▶ **Task requirements**
Down to the last line, repeat the records exactly.
○ ○ ○ ○ ○ ○ ○
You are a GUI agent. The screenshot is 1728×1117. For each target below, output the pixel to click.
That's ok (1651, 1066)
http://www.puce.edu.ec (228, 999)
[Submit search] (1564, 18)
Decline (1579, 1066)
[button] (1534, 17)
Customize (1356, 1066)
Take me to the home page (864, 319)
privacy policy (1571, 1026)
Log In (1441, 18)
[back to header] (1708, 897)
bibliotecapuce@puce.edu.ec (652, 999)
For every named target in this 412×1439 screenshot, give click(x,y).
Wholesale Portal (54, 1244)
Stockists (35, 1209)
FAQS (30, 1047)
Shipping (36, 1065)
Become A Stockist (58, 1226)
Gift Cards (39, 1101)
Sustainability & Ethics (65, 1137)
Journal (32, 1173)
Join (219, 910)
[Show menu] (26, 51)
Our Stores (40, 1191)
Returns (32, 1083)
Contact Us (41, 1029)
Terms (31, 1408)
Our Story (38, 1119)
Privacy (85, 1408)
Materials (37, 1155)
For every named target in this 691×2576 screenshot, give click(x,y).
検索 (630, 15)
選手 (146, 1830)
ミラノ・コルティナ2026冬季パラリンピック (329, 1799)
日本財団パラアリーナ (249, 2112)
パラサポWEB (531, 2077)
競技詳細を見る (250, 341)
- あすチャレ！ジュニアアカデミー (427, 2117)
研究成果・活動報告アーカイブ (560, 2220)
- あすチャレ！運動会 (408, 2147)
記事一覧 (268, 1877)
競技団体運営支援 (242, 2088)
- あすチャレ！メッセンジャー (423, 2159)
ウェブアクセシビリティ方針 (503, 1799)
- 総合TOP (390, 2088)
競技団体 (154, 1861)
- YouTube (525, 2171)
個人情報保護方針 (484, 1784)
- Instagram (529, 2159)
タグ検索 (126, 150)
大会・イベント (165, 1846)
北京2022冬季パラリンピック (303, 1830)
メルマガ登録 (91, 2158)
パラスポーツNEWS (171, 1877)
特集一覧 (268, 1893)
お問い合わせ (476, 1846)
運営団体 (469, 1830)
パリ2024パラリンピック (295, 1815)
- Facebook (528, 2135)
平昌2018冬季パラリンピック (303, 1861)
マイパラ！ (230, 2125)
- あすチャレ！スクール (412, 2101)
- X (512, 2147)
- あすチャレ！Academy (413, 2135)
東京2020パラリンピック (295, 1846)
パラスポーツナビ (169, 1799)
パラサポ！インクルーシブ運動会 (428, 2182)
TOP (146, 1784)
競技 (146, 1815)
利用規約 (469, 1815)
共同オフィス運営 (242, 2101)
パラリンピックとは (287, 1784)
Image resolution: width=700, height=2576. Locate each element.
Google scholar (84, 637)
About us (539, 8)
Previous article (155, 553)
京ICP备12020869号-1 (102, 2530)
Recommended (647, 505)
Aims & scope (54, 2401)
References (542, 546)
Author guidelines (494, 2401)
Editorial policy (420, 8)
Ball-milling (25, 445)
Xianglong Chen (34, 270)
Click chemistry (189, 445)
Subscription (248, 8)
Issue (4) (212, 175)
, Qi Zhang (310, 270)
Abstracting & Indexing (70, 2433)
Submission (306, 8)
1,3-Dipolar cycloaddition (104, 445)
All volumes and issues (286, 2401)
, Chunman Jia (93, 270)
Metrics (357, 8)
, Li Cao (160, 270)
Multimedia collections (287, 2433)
○ ○ ○ ○ ○ ○ ○
▶ **Solved exercise**
You are a GUI agent. The screenshot is 1728×1117. For each target below, output the pixel to click.
That's ok (1651, 1066)
http://www.puce.edu.ec (228, 999)
[Submit search] (1564, 18)
Decline (1579, 1066)
[button] (1534, 17)
Customize (1356, 1066)
Take me to the home page (864, 319)
privacy policy (1571, 1026)
Log In (1441, 18)
[back to header] (1708, 897)
bibliotecapuce@puce.edu.ec (652, 999)
For every named target in this 412×1439 screenshot, give click(x,y).
Wholesale Portal (54, 1244)
Stockists (35, 1209)
FAQS (30, 1047)
Shipping (36, 1065)
Become A Stockist (58, 1226)
Gift Cards (39, 1101)
Sustainability & Ethics (65, 1137)
Journal (32, 1173)
Join (219, 910)
[Show menu] (26, 51)
Our Stores (40, 1191)
Returns (32, 1083)
Contact Us (41, 1029)
Terms (31, 1408)
Our Story (38, 1119)
Privacy (85, 1408)
Materials (37, 1155)
For every named target in this 691×2576 screenshot, give click(x,y).
検索 (630, 15)
選手 (146, 1830)
ミラノ・コルティナ2026冬季パラリンピック (329, 1799)
日本財団パラアリーナ (249, 2112)
パラサポWEB (531, 2077)
競技詳細を見る (250, 341)
- あすチャレ！ジュニアアカデミー (427, 2117)
研究成果・活動報告アーカイブ (560, 2220)
- あすチャレ！運動会 (408, 2147)
記事一覧 (268, 1877)
競技団体運営支援 (242, 2088)
- あすチャレ！メッセンジャー (423, 2159)
ウェブアクセシビリティ方針 (503, 1799)
- 総合TOP (390, 2088)
競技団体 (154, 1861)
- YouTube (525, 2171)
個人情報保護方針 (484, 1784)
- Instagram (529, 2159)
タグ検索 (126, 150)
大会・イベント (165, 1846)
北京2022冬季パラリンピック (303, 1830)
メルマガ登録 (91, 2158)
パラスポーツNEWS (171, 1877)
特集一覧 (268, 1893)
お問い合わせ (476, 1846)
運営団体 (469, 1830)
パリ2024パラリンピック (295, 1815)
- Facebook (528, 2135)
平昌2018冬季パラリンピック (303, 1861)
マイパラ！ (230, 2125)
- あすチャレ！スクール (412, 2101)
- X (512, 2147)
- あすチャレ！Academy (413, 2135)
東京2020パラリンピック (295, 1846)
パラスポーツナビ (169, 1799)
パラサポ！インクルーシブ運動会 (428, 2182)
TOP (146, 1784)
競技 (146, 1815)
利用規約 (469, 1815)
共同オフィス運営 (242, 2101)
パラリンピックとは (287, 1784)
Image resolution: width=700, height=2576. Locate each element.
Google scholar (84, 637)
About us (539, 8)
Previous article (155, 553)
京ICP备12020869号-1 (102, 2530)
Recommended (647, 505)
Aims & scope (54, 2401)
References (542, 546)
Author guidelines (494, 2401)
Editorial policy (420, 8)
Ball-milling (25, 445)
Xianglong Chen (34, 270)
Click chemistry (189, 445)
Subscription (248, 8)
Issue (4) (212, 175)
, Qi Zhang (310, 270)
Abstracting & Indexing (70, 2433)
Submission (306, 8)
1,3-Dipolar cycloaddition (104, 445)
All volumes and issues (286, 2401)
, Chunman Jia (93, 270)
Metrics (357, 8)
, Li Cao (160, 270)
Multimedia collections (287, 2433)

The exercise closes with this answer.